Letter to the Editor: Reporting of Data to Inform the Design of a Definitive Trial Re
This letter highlights the study by Henry et al. (2015), which sought to assess whether combination devices with full amplification features and an added sound generation feature provide greater benefit to patients than hearing aids alone. Finding the answer to this question is important and so this study is a welcome addition to the literature. However, the published randomized controlled trial used a pilot trial design that would not provide a definitive answer to the research question. Indeed, the authors concluded by saying “A larger randomized controlled trial is needed to more definitely address these questions.” pp. 51. A small group of 30 patients with an aidable hearing loss were fit binaurally with a pair of commercially available receiver-in-the-canal combination devices and received tinnitus counseling. Half the patients were prescribed the full features of the device, while half received amplification only. Both groups appeared to benefit at 3 months in terms of a reduction in tinnitus symptoms measured by the tinnitus functional index (TFI) and improvement in hearing handicap, measured by hearing handicap inventory for elderly. Over the years, there have been a number of lessons learned about trial design for tinnitus (e.g., Agency for Healthcare Research and Quality 2013; Landgrebe et al. 2012; Tyler et al. 2006). Yet, a recent systematic review reports evidence that such recommendations still tend to be overlooked, even in those studies published subsequently (Hall et al. 2016). Examples include careful justification and reporting of the choice of primary outcome measure and the study sample size. The body of knowledge about what constitutes good trial design highlights several further incremental analyses that could be implemented on the pilot data collected by Henry et al. and which could help to inform what the design of that larger randomized controlled trial might look like. I therefore invite the authors to comment on these important issues so that this knowledge can assist the tinnitus community in designing that good quality trial.

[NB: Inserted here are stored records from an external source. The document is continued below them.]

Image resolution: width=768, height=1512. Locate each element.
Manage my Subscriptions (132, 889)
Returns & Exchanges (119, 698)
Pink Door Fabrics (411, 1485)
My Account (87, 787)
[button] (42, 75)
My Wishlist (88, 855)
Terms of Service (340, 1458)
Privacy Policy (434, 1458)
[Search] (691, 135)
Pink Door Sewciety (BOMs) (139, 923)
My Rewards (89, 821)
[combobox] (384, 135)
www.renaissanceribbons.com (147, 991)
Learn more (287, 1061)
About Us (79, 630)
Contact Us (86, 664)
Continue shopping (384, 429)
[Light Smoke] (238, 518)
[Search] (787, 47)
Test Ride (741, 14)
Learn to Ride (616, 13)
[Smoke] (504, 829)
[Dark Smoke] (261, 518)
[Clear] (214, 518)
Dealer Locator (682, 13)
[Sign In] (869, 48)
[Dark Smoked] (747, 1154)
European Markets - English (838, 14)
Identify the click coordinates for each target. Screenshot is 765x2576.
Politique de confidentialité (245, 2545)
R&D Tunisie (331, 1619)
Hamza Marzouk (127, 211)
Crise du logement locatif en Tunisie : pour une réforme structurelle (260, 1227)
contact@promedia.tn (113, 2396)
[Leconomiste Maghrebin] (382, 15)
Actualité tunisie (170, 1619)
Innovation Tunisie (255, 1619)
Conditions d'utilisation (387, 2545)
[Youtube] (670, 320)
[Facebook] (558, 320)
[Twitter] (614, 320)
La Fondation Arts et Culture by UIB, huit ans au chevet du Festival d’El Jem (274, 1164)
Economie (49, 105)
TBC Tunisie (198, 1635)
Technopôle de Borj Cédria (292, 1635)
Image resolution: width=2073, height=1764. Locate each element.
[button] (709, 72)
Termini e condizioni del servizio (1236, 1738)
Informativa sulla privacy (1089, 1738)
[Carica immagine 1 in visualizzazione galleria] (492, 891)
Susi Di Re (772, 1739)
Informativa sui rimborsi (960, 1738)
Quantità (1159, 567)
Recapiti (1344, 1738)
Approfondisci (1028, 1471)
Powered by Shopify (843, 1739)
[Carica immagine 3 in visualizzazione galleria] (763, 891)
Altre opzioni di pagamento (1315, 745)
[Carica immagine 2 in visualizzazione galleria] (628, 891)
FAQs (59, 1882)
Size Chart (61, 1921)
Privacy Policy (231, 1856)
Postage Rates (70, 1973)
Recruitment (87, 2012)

First, it is worthwhile to take a step back to reflect on what specific tinnitus-related symptoms one might expect a combination device to change. The TFI provides a composite measure of eight different symptom domains (the intrusiveness of tinnitus, the patient’s sense of control, cognitive interference, sleep disturbance, auditory issues, relaxation issues, quality of life, and emotional distress). It is reasonable to make the case that some subscale scores should be more responsive to combination hearing aid intervention than others. Indeed Meikle et al. (2012) do discuss this point generally by saying “some.. of the subscales may prove useful as subsidiary outcome measures in studies of treatment efficacy.” For example, tinnitus masking provided by the sound generator should reduce the intrusiveness of tinnitus, while the device may have little effect on sleep quality because it is not worn at night. Moreover, one could also make the case that both combination devices and amplification-only devices should improve auditory issues equally. If this pattern was emerging from the data that was published in Ear and Hearing, then this information could be used to inform what the primary outcome in a definitive trial might be. In particular, scores from TFI subscales that were insensitive (or less sensitive) to patient benefits from combination devices would be diluting the sensitivity of a global TFI score. The data presented in Table 4 by Henry et al. (2015) indicate very wide variability in treatment-related change from person to person. Notably, the range of change was +15 to −82 in the full-features group and −5 to −83 in the amplification-only group.